Moss, a retired vet manages to take him on even when Chigurh had every advantage at the start and he just runs away.
>>79724563
He doesn't take the money, he gives it to the people that were looking for it.
Get a fucking haircut.
>>79725229
this guy gets it
>>79726034
Chigurh was just a man and I feel like that part and the ending were meant to demonstrate that.
"Death" would not have been so injured in a car crash. He was just a murderer who happened to be very lucky. Had Moss not been killed by a pack of beaners in a surprise attack at the hotel (which Chigurh himself could not pull of without getting fucked up), Moss could have taken him down.
>>79724563
He wasnt a person.
He represented the inevitability of destiny and death.
He was going to convert all the cash to quarters and reenact the coin scene 8 million times
>>79724563
Didn't he pay an outlandish amount for a t-shirt?
>>79725229
chigurh is a meticulous killer who doesn't take risks. his worldview on fate and choice and all that nonsense is obviously delusional and hypocritical (he only acts when things are overwhelmingly in his favor or near certain) and only serves to confirm his on fucked up worldview.
he's not going engage in a fair fight and will retreat the second the situation turns to his disadvantage.
>>79725229
Both men managed to seriously wound each other, and so each one has to go to ground somewhere and get stitched up. That particular fight was more-or-less a draw. I think Anton realized his wound before Llewellyn realized his.
There's also no rule book stating that a killer is supposed to be brave, or something. Killers, both real and fictional, are opportunistic, and will naturally prefer an easy target (that doesn't fight back, such as the sap who didn't know what the cow-hammer movie-prop was) to a difficult one (Llewellyn), unless movie logic requires otherwise.
>>79725345
Maybe but I've never had this impression just by watching the film. (perhaps the book suggests otherwise). Anton is pretty clearly depicted has having gone off the reservation by killing the two suits, and tidying up loose ends by killing The Man Who Hires Wells, the same one who said he was a loose canon, etc. Perhaps there is a third/fourth party on whose behalf Anton is acting, but I've never registered anything in the film giving a positive indication as to what that might be.

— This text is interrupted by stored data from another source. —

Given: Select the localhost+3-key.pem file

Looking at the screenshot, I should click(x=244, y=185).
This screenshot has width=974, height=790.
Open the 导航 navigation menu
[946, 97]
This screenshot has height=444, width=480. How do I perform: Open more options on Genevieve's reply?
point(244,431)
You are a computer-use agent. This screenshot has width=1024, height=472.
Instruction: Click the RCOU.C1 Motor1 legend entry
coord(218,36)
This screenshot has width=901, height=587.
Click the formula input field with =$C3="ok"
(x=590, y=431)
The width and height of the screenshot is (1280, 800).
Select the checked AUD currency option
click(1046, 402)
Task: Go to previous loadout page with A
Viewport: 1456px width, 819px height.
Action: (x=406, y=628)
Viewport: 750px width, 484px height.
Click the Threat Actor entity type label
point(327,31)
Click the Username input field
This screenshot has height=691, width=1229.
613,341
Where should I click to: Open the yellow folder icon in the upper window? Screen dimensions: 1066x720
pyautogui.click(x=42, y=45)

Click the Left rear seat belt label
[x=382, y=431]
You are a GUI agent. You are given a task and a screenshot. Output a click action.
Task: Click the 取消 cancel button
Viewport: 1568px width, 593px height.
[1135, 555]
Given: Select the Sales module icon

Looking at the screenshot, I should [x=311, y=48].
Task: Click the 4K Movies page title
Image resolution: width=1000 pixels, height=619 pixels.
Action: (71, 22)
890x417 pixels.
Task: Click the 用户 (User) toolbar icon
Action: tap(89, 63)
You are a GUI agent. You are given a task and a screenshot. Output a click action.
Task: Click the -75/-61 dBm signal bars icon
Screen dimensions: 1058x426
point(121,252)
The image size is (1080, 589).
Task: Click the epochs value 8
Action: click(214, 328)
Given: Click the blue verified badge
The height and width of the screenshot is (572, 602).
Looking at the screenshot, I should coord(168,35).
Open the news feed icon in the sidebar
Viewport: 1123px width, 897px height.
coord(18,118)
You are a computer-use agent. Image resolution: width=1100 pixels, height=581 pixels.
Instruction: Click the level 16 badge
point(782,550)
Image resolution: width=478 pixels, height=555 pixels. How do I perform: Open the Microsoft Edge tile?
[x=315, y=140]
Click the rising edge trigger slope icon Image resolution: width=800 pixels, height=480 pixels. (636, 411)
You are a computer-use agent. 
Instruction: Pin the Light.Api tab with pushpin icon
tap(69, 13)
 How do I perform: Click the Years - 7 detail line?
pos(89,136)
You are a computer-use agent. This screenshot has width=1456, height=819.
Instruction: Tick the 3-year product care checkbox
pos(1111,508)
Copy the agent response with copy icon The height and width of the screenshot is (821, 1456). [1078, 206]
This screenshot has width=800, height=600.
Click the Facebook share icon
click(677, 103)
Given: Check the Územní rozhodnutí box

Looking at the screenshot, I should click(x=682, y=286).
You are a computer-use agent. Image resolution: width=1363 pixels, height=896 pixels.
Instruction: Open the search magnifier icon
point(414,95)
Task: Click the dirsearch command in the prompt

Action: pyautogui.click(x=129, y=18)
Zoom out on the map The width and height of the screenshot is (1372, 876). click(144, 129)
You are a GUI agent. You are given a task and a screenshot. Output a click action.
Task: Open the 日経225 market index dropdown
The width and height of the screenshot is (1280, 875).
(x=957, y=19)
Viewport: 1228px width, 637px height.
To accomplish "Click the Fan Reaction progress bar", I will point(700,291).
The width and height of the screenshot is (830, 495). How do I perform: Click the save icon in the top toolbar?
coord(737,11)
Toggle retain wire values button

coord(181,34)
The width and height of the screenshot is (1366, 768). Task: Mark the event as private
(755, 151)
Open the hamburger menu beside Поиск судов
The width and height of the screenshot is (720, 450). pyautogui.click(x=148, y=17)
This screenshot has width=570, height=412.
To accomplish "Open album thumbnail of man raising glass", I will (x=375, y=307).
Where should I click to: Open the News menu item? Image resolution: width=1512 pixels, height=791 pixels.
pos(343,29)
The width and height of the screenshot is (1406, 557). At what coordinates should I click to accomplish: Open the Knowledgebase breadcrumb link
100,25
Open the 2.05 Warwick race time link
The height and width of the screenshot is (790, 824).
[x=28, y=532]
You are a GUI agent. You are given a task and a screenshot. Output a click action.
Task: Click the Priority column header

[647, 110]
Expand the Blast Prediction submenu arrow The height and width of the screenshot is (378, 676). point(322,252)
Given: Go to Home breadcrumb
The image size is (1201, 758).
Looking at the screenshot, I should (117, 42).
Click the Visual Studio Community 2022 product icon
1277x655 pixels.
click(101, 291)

My honest mental image of Anton, once he got the money, was that he would take some little apartment somewhere, sit in a room, live off-the-table, never have to worry about money again, and sulk, with the odd murder once every year or two just to stave off boredom and keep his game up. I've always thought that Anton wanted the money for himself; insofar as Anton is a character and not a totem/token for Death, he speaks of wanting the money "placed at MY feet", making getting the money personal. He also gets the wife on his general principles, but this is closely bound up with the money having been pissed away/lost (to him). In killing, yes, you don't want to leave loose ends, but it becomes more difficult to imagine Anton going to all these lengths for some totally unseen other earthly entity, apart from his own Nature/wants/desires/etc. Anton is self-contained.